# Bradford 0-19 Children and Young Peoples' Outcomes Framework: Data Overview and Linkage

# Data linkage

In [None]:
import pandas as pd
import numpy as np
from pathlib import Path
from sqlalchemy import create_engine
from IPython.display import display
from rich import print

from utils import (
    show_person_coverage, 
    display_asq_dist
)

import warnings
warnings.filterwarnings('ignore')

In [None]:
tbl_name = "person_linked_2016plus"

# Load data

In [None]:
print("First, we need to load each table from the database: ")

# Note: The connection string is specific to the Connected Bradford VDE.
# Replace the placeholder below with the internal server URL.
conn_str = "DATABASE_URL_PLACEHOLDER"

# Create SQLAlchemy engine
engine = create_engine(conn_str)

table_alias = {
    'base': 'cb_PersonDigest1998GPRecords',
    'person': 'person',
    'lsoa': 'personLSOA',
    'hv': 'tbl_GPData_HomeVisits',
    'srcode_asq': 'tbl_SRCODE_ASQ_ELIM',
    'eyfsp': 'cb_EYFSP_2003_to_2019',
    'addr': 'cb_Person_Address_History'
}

dfs = {}

for alias, table in table_alias.items():
    try:
        df = pd.read_sql(f"SELECT * FROM [FDM].[{table}]", engine)
        dfs[f"{alias}"] = df
        print(f" - Loaded {table} ‚Üí dfs['{alias}'] (rows={df.shape[0]}, persons={df['person_id'].nunique()})")
    except Exception as e:
        print(f" - Error reading {table}: {e}")

In [None]:
num_children_base = dfs['base']['person_id'].nunique()

# Link datasets

## Linking base population table with person demographics 

In [None]:
step = 1

print(
    "\nNow we'll merge the main tables on 'person_id', combining demographic, LSOA, "
    "health visiting (HV), ASQ, and EYFSP data into one dataset ready for analysis.\n"
)

print(f"[bold cyan]Step {step}: Linking base population table with person demographics (birth date, gender, ethnicity)...[/bold cyan]")

df = pd.merge(
    dfs['base'],
    dfs['person'][['person_id', 'birth_datetime', 'ethnicity_source_value', 'gender_source_value', 'death_datetime']]
        .rename(
            columns={
                "gender_source_value": "gender_raw",
                "ethnicity_source_value": "ethnicity_raw"
            }
        )
        .drop_duplicates(),
    how='left',
    on='person_id'
)
print(f"Done.
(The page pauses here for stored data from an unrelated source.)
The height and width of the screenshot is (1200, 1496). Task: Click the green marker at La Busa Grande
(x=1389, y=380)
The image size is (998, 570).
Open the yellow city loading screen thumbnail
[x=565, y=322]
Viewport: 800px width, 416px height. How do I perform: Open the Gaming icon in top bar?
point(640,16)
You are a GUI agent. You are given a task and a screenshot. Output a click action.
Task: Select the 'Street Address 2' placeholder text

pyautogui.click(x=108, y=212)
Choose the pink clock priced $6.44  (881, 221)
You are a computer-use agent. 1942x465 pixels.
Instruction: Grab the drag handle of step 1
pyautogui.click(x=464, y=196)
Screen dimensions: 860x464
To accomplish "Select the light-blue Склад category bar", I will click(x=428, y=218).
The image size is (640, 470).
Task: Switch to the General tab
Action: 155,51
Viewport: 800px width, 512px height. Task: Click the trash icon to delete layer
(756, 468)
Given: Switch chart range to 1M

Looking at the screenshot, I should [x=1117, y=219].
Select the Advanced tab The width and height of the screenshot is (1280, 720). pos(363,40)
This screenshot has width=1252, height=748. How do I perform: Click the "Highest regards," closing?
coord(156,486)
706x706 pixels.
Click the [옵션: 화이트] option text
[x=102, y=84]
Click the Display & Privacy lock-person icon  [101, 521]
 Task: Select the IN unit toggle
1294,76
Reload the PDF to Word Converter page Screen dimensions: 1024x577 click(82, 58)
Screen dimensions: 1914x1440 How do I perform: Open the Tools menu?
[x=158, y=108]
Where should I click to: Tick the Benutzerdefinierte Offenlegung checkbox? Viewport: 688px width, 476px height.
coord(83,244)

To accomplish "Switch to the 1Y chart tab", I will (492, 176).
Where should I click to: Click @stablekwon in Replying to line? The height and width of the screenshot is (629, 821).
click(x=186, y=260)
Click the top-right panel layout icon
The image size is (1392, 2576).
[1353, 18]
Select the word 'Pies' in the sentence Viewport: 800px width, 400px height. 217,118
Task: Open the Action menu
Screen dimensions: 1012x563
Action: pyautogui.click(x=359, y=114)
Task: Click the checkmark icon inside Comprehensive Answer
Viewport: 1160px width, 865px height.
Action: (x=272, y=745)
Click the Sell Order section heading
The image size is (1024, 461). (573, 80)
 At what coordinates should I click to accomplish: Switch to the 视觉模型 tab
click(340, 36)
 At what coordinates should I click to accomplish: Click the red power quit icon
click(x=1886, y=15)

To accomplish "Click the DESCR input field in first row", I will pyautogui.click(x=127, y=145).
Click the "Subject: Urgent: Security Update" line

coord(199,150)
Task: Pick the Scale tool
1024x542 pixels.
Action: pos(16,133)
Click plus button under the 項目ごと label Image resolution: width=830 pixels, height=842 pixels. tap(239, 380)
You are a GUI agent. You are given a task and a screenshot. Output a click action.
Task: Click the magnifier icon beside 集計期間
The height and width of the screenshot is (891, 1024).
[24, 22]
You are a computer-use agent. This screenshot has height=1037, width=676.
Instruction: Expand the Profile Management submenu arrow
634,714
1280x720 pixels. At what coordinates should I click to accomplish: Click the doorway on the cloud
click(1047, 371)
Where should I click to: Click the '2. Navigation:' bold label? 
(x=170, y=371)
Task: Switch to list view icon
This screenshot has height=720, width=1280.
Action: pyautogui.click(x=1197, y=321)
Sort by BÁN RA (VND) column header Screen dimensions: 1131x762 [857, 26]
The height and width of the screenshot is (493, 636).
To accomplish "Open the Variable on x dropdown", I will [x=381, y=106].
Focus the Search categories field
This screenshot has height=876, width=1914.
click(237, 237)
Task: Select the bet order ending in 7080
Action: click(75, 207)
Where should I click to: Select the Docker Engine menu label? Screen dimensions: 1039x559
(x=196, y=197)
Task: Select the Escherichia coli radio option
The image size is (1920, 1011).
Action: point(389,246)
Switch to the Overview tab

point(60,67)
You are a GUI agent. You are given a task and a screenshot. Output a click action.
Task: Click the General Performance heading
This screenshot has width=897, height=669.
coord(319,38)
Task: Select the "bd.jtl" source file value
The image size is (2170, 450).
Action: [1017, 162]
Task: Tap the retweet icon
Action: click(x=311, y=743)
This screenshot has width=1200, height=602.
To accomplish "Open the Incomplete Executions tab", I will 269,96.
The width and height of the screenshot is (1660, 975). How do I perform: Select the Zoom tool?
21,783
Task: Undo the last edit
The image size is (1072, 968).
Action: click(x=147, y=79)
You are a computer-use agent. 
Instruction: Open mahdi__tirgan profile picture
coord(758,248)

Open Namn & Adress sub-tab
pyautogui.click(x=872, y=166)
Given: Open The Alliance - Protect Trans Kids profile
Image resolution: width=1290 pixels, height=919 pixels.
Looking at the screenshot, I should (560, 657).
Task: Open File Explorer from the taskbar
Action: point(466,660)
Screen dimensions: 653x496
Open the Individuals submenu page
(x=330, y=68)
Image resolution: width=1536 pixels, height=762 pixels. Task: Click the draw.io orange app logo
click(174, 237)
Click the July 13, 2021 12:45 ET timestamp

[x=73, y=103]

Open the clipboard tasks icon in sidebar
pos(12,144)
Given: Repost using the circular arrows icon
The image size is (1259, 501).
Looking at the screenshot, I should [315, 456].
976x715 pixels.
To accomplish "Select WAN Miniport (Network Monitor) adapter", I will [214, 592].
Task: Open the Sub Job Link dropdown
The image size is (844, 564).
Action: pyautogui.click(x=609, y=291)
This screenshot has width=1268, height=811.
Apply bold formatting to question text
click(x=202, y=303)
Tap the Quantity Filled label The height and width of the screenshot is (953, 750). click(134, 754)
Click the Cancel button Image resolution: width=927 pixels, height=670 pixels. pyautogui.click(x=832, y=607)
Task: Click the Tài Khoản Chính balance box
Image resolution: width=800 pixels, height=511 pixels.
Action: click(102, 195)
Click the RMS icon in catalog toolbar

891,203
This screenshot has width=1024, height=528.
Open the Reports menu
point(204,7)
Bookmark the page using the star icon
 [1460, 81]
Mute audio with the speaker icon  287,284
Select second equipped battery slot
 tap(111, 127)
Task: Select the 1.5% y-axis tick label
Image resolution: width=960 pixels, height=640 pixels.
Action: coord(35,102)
Current rows: {len(df):,} | Unique person_id: {df['person_id'].nunique():,} \n")

## Merge LSOA and Ward

In [None]:
step += 1

print(f"[bold cyan]Step {step}: Linking LSOA and Ward information (geographic / area-level data)...[/bold cyan]")
df = pd.merge(df, dfs['lsoa'], how='left', on='person_id')
print(f"Done. Current rows: {len(df):,} | Unique person_id: {df['person_id'].nunique():,} \n")

## Merge ASQ data

In [None]:
step += 1

print(f"[bold cyan]Step {step}: Linking ASQ-3 24|27|30 months records (developmental assessment data)...[/bold cyan]")

# Filter ASQ-3 only
# first check the distribution of ASQ/ElEM records (ASQ-3, ASQ-SE, Others) 
_ = display_asq_dist(
    dfs['srcode_asq'], 
    text_col='CTV3Text', 
    code_col='CTV3Code', 
    title="Distribution of ASQ records (ASQ-3, ASQ-SE, Others) in Source Table"
)

asq3 = dfs['srcode_asq'].loc[
    dfs['srcode_asq']['CTV3Text'].str.lower().str.startswith(("asq-3", "asq third"), na=False)
    & dfs['srcode_asq']['CTV3Text'].str.contains(r'\b(24|27|30)\b', na=False)
]

print(f"   ‚Üí Found {asq3['person_id'].nunique():,} unique children with ASQ-3 24|27|30 months records in source table. \n")

df = pd.merge(
    df,
    asq3[['person_id', 'CTV3Code', 'CTV3Text', 'DateEvent', 'NumericValue']]
    .rename(
        columns={
            "DateEvent": "ASQ_DateEvent",
            "CTV3Code": "ASQ_CTV3Code",
            "CTV3Text": "ASQ_CTV3Text",
            "NumericValue": "ASQ_value",
        }
    )
    .drop_duplicates(),
    how='left',
    on='person_id'
)

df = display_asq_dist(
    df, 
    text_col='ASQ_CTV3Text', 
    code_col='ASQ_CTV3Code', 
    title="Distribution of ASQ records (ASQ-3, ASQ-SE, Others) in Linked Dataset"
)

asq_count = df.loc[df['ASQ_DateEvent'].notna(), 'person_id'].nunique()
print(f"Done. Current rows: {len(df):,} | Unique person_id: {df['person_id'].nunique():,} \n")
print(f"   ‚Üí {asq_count:,} children have ASQ records linked. \n")

## Merge EYFSP

In [None]:
step += 1

print(f"[bold cyan]Step {step}: Linking EYFSP (Early Years Foundation Stage Profile) outcomes...[/bold cyan]")
df = pd.merge(
    df,
    dfs['eyfsp'].drop(
        columns=['cb_date_added', 'cb_datasetref', 'Focus', 'EDRN'],
        errors='ignore'
    ).drop_duplicates(),
    how='left',
    on='person_id'
)
eyfsp_count = df.loc[df['FSP_GLD'].notna(), 'person_id'].nunique()
print(f"Done. Current rows: {len(df):,} | Unique person_id: {df['person_id'].nunique():,} \n")
print(f"   ‚Üí {eyfsp_count:,} children have EYFSP outcomes available. \n")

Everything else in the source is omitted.